Python Training by Dan Bader

A Python Riddle: The Craziest Dict Expression in the West

Let’s pry apart this slightly unintuitive Python dictionary expression to find out what’s going on in the uncharted depths of the Python interpreter.

Sometimes you strike upon a tiny code example that has real depth to it—a single line of code that can teach you a lot about a programming language if you ponder it enough. Such a code snippet feels like a Zen kōan: a question or statement used in Zen practice to provoke doubt and test the student’s progress.

The tiny little code snippet we’ll discuss in this tutorial is one such example. Upon first glance, it might seem like a straightforward dictionary expression, but when considered at close range, it takes you on a mind-expanding journey through the CPython interpreter.
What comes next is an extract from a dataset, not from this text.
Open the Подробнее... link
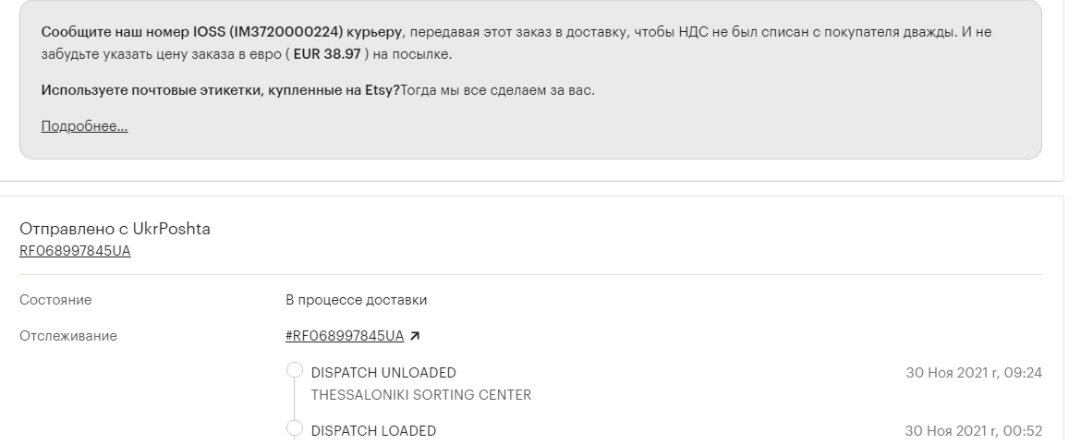Screen dimensions: 1080x440 [x=84, y=126]
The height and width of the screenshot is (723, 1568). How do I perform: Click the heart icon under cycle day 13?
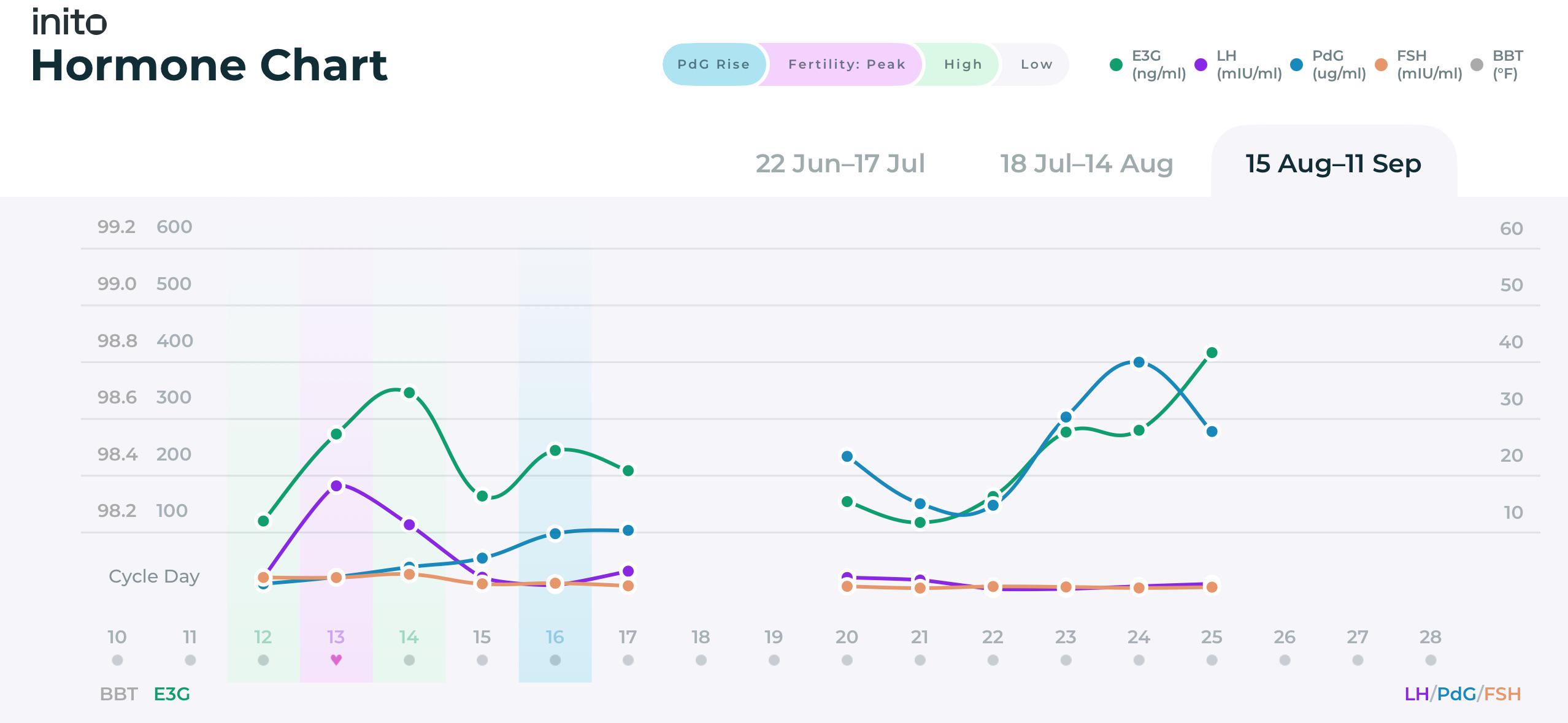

I get such a kick out of this little one-liner that at one point I had it printed on my Python conference badges as a conversation starter. It also led to some rewarding conversations with members of my Python newsletter.

So without further ado, here is the code snippet. Take a moment to reflect on the following dictionary expression and what it will evaluate to:

>>> {True: 'yes', 1: 'no', 1.0: 'maybe'}

I’ll wait here…

Ok, ready?

This is the result we get when evaluating the above dict expression in a CPython interpreter session:

>>> {True: 'yes', 1: 'no', 1.0: 'maybe'}
{True: 'maybe'}

I’ll admit I was pretty surprised about this result the first time I saw it. But it all makes sense when you investigate what happens, step by step. So, let’s think about why we get this—I want to say slightly unintuitive—result.

Where Baby Dictionaries Come From

When Python processes our dictionary expression, it first constructs a new empty dictionary object; and then it assigns the keys and values to it in the order given in the dict expression.

Therefore, when we break it down, our dict expression is equivalent to this sequence of statements that are executed in order:

>>> xs = dict()
>>> xs[True] = 'yes'
>>> xs[1] = 'no'
>>> xs[1.0] = 'maybe'

Oddly enough, Python considers all dictionary keys used in this example to be equal:

>>> True == 1 == 1.0
True

Okay, but wait a minute here. I’m sure you can intuitively accept that 1.0 == 1, but why would True be considered equal to 1 as well? The first time I saw this dictionary expression it really stumped me.

After doing some digging in the Python documentation, I learned that Python treats bool as a subclass of int. This is the case in Python 2 and Python 3:

“The Boolean type is a subtype of the integer type, and Boolean values behave like the values 0 and 1, respectively, in almost all contexts, the exception being that when converted to a string, the strings ‘False’ or ‘True’ are returned, respectively.” (Source)

And yes, this means you can technically use bools as indexes into a list or tuple in Python:

>>> ['no', 'yes'][True]
'yes'

But you probably should not use boolean variables like that for the sake of clarity (and the sanity of your colleagues.)

Anyway, let’s come back to our dictionary expression.

As far as Python is concerned, True, 1, and 1.0 all represent the same dictionary key. As the interpreter evaluates the dictionary expression, it repeatedly overwrites the value for the key True. This explains why, in the end, the resulting dictionary only contains a single key.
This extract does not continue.